What does that mean for the average employer? I have no idea. It seems to me to be yet another pair of government websites designed to provide consolidated information and links. But as always, nothing is as easy as it seems, and thus, it’s just one more set of data to review. In any event, Minnesota employers should also keep in mind that our laws cannot be ignored and so just because something is allowed under federal law, does not necessarily mean it is under state law. Thus, while this may be handy from a federal perspective, don’t forget about the Minnesota Department of Labor and Industry agency regulations and our Minnesota state wage and hour laws.

This update is short and sweet. On August 28, 2018, the U.S. Department of Labor’s (DOL) Office of Federal Contract Compliance Programs (OFCCP) launched a new web page titled “Contracting Officer Corner“. The OFCCP’s new web page is designed to be a one-stop shopping, if you will, for federal contractors. It includes a new Pre-Award Process Guide, links to the Pre-Award Registry, Notification, Federal Acquisition Regulations, debarred contractors search, regional office staff contacts, and downloadable EEO workplace posters. That’s it!

For those of you who are federal contractors, and have had the pleasure of being audited by the U.D. Department of Labor’s (DOL) Office of Federal Contract Compliance Programs (OFCCP), you know how close to the vest the OFCCP has historically kept their formulas, pay analysis groupings theories, and statistical modeling theories/backup, making early settlement frustrating if not impossible. Effective August 24, 2018, the DOL issued a new directive, DIR 2018-05, that outlines their procedures for conducting their compliance evaluation (audit) with the priority of eliminating pay discrimination. I am encouraged by this directive, insofar as the OFCCP appears to be taking measures to improve transparency and working more on correcting true pay disparities versus paying a game of “gotcha”.

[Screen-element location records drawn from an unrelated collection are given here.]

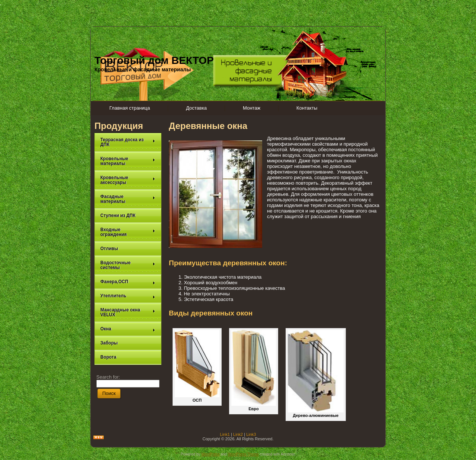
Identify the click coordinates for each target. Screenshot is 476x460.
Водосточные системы (128, 265)
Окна (128, 329)
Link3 (251, 434)
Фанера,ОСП (128, 282)
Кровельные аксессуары (128, 180)
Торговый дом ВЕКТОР (154, 60)
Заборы (109, 343)
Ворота (108, 357)
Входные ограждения (128, 232)
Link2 (238, 434)
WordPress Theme (243, 454)
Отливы (109, 249)
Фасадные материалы (128, 199)
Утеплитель (128, 296)
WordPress (210, 454)
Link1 (225, 434)
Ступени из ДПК (118, 216)
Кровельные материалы (128, 161)
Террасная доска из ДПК (128, 142)
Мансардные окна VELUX (128, 312)
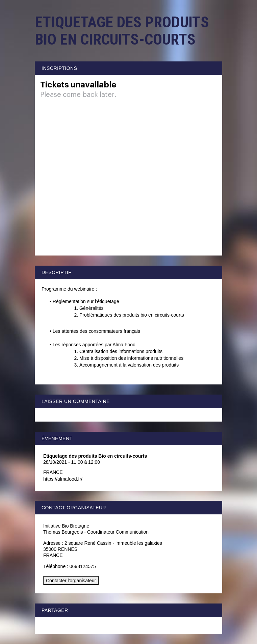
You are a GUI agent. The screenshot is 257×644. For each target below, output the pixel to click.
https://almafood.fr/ (63, 479)
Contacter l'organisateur (71, 581)
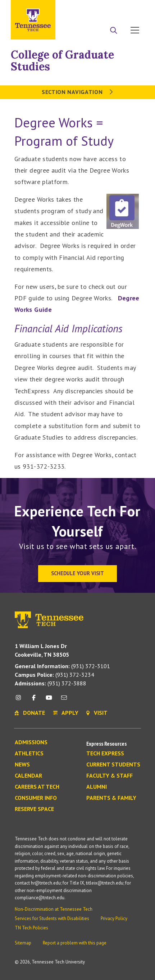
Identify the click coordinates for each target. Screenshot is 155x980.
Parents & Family (111, 798)
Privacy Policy (114, 918)
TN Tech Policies (32, 928)
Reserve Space (34, 809)
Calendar (28, 776)
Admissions (31, 742)
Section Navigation (77, 92)
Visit (133, 8)
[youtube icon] (49, 700)
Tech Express (105, 753)
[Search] (113, 31)
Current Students (113, 765)
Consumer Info (36, 798)
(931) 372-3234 (54, 675)
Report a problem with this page (75, 943)
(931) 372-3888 (51, 683)
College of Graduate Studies (62, 60)
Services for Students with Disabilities (52, 918)
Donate (106, 8)
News (22, 765)
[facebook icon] (34, 700)
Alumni (96, 787)
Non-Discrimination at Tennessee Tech (54, 909)
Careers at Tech (37, 787)
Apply (78, 8)
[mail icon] (64, 700)
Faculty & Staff (109, 776)
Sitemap (23, 943)
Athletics (29, 753)
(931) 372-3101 (62, 666)
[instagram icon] (20, 700)
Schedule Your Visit (77, 573)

DIR 2018-05 notably nods to this history, stating that upon review “OFCCP is concerned that contractors lack the clear guidance Directive 307 [2013] intended to give”. The OFCCP hopes the new directive will allow federal contractors to better conduct meaningful self-audits to proactively identify and address any pay disparity issues. I’d bore you all to death if I set forth a summary of the directive, but wanted to at least point out what the directive contains (the link to DIR 2018-15 is above).

The directive explains how it uses statistical and other evidence to evaluate pay practices, as well as data requests via a Scheduling Letter, which is used to request data such as the employers Affirmative Action Program (AAP). The directive further notes how it determines its similarly-situated analysis groupings by developing pay analysis groupings (PAGs) that mirror a contractor’s compensation system (this has been a fight for contractors in the past). Finally, the directive discusses how the OFCCP applies statistical methodology and modeling in a desk audit and during the compliance evaluation, which control variables are used and how, and how it will facilitate transparency, consistency, and resolution through conciliation.